▸ Exercise requirements
Print word for word the first line of the records below and every following line through the one containing "You are a computer-use"; print nothing else.

- Opening Delimiter -

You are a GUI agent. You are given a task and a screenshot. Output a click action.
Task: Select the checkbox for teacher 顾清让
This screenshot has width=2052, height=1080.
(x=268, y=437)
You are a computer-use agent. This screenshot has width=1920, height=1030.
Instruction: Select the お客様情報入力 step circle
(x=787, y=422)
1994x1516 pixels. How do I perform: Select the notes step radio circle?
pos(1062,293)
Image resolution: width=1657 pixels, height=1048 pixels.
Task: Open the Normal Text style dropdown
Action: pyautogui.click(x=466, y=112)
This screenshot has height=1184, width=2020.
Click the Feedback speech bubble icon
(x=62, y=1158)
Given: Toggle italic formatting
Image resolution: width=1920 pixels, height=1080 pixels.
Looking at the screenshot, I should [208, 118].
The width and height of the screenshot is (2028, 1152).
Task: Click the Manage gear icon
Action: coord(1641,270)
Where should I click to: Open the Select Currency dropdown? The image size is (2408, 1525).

- Closing Delimiter -

▸ Task output
You are a GUI agent. You are given a task and a screenshot. Output a click action.
Task: Select the checkbox for teacher 顾清让
This screenshot has width=2052, height=1080.
(x=268, y=437)
You are a computer-use agent. This screenshot has width=1920, height=1030.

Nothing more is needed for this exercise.